Goal of the exercise
Transcribe the entries below word for word, starting at the line that contains "Given: Click the OK button" and ending at the line that contains "pyautogui.click(x=443, y=41)", with both of those lines included.

Data

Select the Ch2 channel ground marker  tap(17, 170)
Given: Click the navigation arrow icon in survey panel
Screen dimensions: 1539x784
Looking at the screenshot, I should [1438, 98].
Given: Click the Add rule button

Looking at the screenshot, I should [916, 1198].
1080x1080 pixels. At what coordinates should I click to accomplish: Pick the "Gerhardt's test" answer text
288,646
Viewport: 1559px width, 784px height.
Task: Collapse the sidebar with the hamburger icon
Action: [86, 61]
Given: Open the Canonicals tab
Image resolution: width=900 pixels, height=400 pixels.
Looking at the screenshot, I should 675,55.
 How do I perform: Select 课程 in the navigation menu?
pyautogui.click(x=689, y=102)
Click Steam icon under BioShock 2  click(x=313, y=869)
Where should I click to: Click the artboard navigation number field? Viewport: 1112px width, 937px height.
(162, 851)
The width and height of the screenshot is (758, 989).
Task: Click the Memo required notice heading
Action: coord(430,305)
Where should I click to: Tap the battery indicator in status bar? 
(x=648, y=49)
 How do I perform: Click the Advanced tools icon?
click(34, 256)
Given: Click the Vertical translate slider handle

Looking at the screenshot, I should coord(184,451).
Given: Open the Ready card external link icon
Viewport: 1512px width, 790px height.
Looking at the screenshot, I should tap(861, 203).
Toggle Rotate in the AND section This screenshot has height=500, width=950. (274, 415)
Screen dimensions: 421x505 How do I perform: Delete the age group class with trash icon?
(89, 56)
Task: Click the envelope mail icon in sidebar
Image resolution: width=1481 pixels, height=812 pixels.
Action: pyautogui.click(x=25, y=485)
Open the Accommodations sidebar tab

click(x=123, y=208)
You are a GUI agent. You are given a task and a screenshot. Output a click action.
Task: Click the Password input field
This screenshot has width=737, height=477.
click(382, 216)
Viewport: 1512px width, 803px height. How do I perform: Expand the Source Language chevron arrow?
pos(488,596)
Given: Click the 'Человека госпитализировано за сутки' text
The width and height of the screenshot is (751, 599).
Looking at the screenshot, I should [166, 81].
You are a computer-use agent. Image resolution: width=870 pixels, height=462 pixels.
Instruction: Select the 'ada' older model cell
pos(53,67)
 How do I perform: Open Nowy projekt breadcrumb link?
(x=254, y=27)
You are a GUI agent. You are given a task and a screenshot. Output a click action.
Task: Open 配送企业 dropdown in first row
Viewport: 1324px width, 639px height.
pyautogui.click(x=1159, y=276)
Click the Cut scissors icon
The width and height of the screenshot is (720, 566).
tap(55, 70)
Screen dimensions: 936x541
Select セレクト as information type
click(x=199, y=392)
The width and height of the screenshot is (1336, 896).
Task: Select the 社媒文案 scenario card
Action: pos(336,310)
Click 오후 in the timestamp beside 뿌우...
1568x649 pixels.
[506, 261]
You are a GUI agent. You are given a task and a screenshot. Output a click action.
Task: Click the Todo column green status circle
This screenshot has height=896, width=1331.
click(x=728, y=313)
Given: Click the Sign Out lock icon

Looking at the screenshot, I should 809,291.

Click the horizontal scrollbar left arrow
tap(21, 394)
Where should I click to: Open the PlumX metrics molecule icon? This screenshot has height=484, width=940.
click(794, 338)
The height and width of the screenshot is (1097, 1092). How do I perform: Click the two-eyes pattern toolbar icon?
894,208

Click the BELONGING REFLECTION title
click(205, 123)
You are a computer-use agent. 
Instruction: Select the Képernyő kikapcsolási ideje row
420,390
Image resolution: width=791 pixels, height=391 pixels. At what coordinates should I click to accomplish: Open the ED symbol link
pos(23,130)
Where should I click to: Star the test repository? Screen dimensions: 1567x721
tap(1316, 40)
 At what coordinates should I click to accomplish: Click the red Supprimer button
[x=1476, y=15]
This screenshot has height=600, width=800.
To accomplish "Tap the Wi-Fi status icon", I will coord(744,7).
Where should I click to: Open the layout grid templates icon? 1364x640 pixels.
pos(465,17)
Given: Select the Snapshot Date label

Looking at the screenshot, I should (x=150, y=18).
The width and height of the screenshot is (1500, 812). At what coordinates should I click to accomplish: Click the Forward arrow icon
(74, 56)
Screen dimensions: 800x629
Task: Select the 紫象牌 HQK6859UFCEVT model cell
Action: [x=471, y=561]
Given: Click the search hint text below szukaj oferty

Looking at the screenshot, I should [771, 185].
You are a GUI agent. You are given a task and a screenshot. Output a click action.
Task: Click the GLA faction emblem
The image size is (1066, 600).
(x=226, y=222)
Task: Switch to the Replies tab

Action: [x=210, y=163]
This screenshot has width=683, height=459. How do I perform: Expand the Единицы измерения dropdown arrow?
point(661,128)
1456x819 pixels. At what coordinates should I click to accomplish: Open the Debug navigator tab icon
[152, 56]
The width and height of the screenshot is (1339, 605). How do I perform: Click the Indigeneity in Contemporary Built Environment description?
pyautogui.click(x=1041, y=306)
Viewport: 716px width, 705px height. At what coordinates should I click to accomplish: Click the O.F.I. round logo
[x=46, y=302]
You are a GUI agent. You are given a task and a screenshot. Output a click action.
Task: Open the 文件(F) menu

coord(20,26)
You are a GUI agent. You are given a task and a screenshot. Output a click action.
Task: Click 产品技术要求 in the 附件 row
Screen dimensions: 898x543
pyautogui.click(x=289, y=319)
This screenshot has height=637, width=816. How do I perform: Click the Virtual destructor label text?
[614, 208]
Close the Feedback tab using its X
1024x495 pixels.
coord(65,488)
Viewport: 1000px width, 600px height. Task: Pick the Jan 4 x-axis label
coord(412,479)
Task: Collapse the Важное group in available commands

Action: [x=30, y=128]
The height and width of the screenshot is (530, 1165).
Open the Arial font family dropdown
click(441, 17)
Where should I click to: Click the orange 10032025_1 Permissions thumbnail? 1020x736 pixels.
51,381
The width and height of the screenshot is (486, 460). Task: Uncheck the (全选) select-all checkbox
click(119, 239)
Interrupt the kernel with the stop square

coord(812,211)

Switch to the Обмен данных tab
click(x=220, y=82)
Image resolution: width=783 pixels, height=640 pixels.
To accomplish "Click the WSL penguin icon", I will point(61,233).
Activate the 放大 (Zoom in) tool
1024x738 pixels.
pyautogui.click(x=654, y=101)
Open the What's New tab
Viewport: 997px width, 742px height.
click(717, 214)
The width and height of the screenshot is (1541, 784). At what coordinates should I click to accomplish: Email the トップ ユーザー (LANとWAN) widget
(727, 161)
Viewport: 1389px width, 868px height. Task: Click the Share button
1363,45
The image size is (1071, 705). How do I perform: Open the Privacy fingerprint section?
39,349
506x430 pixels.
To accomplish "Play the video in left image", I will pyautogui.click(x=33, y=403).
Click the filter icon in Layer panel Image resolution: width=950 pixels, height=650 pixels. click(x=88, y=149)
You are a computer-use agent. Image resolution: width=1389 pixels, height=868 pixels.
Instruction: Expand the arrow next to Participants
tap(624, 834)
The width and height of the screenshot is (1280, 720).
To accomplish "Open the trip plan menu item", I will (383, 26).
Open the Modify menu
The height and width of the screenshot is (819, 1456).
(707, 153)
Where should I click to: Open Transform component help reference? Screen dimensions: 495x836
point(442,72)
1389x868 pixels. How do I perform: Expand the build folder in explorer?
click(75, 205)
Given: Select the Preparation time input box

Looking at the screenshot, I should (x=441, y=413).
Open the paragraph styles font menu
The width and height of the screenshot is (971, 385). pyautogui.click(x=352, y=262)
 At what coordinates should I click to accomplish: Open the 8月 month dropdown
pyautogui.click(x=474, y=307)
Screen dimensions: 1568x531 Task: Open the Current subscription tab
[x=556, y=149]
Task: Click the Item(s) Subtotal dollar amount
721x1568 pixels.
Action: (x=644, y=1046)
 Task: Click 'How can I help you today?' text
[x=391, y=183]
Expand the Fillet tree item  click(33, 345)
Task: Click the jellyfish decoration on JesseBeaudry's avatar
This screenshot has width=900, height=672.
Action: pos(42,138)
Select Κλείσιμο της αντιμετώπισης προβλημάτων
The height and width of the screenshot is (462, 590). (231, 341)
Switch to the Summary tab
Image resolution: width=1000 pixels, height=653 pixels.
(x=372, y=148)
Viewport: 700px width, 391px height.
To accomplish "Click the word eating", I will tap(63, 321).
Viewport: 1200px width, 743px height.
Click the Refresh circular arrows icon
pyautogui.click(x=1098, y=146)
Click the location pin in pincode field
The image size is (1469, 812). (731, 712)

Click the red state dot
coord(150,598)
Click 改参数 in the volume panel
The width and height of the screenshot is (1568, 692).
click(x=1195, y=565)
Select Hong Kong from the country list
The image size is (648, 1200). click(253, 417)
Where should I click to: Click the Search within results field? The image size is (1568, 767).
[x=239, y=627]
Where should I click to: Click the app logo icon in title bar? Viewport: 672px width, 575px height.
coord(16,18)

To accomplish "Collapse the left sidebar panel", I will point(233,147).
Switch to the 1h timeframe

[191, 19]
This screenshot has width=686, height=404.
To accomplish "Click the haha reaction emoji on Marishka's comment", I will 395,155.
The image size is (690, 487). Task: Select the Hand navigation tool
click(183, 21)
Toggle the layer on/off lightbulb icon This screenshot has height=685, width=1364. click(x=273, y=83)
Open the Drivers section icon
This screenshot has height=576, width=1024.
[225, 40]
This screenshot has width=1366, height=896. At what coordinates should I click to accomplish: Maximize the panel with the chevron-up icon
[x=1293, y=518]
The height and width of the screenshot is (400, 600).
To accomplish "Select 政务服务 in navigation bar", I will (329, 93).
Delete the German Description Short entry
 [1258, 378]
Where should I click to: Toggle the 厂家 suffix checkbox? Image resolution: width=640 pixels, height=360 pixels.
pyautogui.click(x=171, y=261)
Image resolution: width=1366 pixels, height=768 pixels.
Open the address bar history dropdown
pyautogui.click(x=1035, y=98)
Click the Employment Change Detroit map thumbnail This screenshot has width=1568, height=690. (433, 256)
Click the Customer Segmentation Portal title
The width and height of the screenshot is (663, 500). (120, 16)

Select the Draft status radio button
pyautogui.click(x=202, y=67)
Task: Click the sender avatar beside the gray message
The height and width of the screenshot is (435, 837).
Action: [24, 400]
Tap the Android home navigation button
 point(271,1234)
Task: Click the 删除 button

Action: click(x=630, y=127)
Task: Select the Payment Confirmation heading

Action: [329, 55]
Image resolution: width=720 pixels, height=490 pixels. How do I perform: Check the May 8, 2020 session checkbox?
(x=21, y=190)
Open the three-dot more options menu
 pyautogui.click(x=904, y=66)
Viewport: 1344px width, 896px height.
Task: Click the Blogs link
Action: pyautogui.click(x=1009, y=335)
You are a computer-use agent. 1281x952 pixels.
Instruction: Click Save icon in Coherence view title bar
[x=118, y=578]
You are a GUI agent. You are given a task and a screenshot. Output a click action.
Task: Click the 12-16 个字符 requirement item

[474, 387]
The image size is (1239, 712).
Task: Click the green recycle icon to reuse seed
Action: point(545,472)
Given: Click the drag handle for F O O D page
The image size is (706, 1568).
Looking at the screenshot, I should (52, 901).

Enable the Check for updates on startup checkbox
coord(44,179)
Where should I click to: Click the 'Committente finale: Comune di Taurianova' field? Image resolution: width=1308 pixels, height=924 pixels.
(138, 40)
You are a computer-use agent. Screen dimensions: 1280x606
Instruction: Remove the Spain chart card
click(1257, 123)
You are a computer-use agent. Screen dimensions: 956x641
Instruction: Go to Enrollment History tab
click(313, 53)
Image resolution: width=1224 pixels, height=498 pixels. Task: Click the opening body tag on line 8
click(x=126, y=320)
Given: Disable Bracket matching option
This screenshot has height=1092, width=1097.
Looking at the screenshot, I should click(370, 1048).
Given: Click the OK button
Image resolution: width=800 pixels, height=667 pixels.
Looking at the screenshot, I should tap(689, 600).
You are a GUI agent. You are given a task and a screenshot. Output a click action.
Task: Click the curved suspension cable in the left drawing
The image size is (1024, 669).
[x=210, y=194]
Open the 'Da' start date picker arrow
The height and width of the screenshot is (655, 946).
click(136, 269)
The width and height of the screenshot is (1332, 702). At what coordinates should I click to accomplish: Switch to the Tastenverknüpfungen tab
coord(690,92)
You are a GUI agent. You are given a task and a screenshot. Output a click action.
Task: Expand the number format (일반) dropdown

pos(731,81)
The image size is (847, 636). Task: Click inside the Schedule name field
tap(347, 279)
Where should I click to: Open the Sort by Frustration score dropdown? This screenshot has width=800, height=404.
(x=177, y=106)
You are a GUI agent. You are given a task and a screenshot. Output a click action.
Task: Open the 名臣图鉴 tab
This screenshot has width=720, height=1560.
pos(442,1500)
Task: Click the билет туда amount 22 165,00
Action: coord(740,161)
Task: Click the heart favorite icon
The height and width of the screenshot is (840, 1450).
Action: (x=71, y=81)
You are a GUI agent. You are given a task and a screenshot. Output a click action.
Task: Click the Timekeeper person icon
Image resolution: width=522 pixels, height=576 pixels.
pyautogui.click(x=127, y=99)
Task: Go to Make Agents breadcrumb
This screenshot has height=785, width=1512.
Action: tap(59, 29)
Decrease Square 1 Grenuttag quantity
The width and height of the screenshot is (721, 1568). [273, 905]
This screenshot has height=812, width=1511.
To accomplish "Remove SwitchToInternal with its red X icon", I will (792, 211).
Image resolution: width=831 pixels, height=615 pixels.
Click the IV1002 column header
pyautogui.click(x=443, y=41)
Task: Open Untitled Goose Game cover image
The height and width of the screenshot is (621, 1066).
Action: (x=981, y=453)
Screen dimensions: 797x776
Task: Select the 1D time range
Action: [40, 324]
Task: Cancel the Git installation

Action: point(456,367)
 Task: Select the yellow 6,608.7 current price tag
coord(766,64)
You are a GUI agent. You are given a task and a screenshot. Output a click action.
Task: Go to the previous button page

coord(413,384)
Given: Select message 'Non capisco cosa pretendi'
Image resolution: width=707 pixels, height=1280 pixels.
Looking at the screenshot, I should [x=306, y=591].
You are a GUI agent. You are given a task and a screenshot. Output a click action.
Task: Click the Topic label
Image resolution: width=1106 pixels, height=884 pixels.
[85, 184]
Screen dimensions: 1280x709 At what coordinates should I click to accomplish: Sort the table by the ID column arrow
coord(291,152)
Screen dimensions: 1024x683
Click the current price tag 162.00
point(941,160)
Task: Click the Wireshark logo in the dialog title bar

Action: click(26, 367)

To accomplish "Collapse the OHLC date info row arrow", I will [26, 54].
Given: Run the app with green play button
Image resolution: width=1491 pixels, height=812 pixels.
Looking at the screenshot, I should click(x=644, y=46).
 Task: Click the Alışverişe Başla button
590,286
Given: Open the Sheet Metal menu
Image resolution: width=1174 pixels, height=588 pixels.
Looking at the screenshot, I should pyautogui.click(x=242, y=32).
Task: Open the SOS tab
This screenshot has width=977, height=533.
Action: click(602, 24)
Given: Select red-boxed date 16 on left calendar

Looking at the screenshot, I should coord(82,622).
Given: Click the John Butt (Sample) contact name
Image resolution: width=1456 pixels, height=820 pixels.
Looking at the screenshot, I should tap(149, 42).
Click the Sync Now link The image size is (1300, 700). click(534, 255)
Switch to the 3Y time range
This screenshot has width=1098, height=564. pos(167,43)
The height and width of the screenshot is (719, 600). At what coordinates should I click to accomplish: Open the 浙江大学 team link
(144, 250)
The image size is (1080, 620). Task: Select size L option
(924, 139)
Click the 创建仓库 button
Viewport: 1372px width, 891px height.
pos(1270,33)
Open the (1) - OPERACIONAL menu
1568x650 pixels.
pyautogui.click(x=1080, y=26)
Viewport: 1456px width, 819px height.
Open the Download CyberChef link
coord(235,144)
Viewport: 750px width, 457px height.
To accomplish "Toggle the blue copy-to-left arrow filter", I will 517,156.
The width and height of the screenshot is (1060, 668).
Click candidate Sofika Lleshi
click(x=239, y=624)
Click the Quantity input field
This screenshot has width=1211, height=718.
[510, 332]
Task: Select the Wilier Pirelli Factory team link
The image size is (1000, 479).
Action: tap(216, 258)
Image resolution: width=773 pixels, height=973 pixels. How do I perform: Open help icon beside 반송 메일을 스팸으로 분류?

Exercise response
Given: Click the OK button
Image resolution: width=800 pixels, height=667 pixels.
Looking at the screenshot, I should tap(689, 600).
You are a GUI agent. You are given a task and a screenshot. Output a click action.
Task: Click the curved suspension cable in the left drawing
The image size is (1024, 669).
[x=210, y=194]
Open the 'Da' start date picker arrow
The height and width of the screenshot is (655, 946).
click(136, 269)
The width and height of the screenshot is (1332, 702). At what coordinates should I click to accomplish: Switch to the Tastenverknüpfungen tab
coord(690,92)
You are a GUI agent. You are given a task and a screenshot. Output a click action.
Task: Expand the number format (일반) dropdown

pos(731,81)
The image size is (847, 636). Task: Click inside the Schedule name field
tap(347, 279)
Where should I click to: Open the Sort by Frustration score dropdown? This screenshot has width=800, height=404.
(x=177, y=106)
You are a GUI agent. You are given a task and a screenshot. Output a click action.
Task: Open the 名臣图鉴 tab
This screenshot has width=720, height=1560.
pos(442,1500)
Task: Click the билет туда amount 22 165,00
Action: coord(740,161)
Task: Click the heart favorite icon
The height and width of the screenshot is (840, 1450).
Action: (x=71, y=81)
You are a GUI agent. You are given a task and a screenshot. Output a click action.
Task: Click the Timekeeper person icon
Image resolution: width=522 pixels, height=576 pixels.
pyautogui.click(x=127, y=99)
Task: Go to Make Agents breadcrumb
This screenshot has height=785, width=1512.
Action: tap(59, 29)
Decrease Square 1 Grenuttag quantity
The width and height of the screenshot is (721, 1568). [273, 905]
This screenshot has height=812, width=1511.
To accomplish "Remove SwitchToInternal with its red X icon", I will (792, 211).
Image resolution: width=831 pixels, height=615 pixels.
Click the IV1002 column header
pyautogui.click(x=443, y=41)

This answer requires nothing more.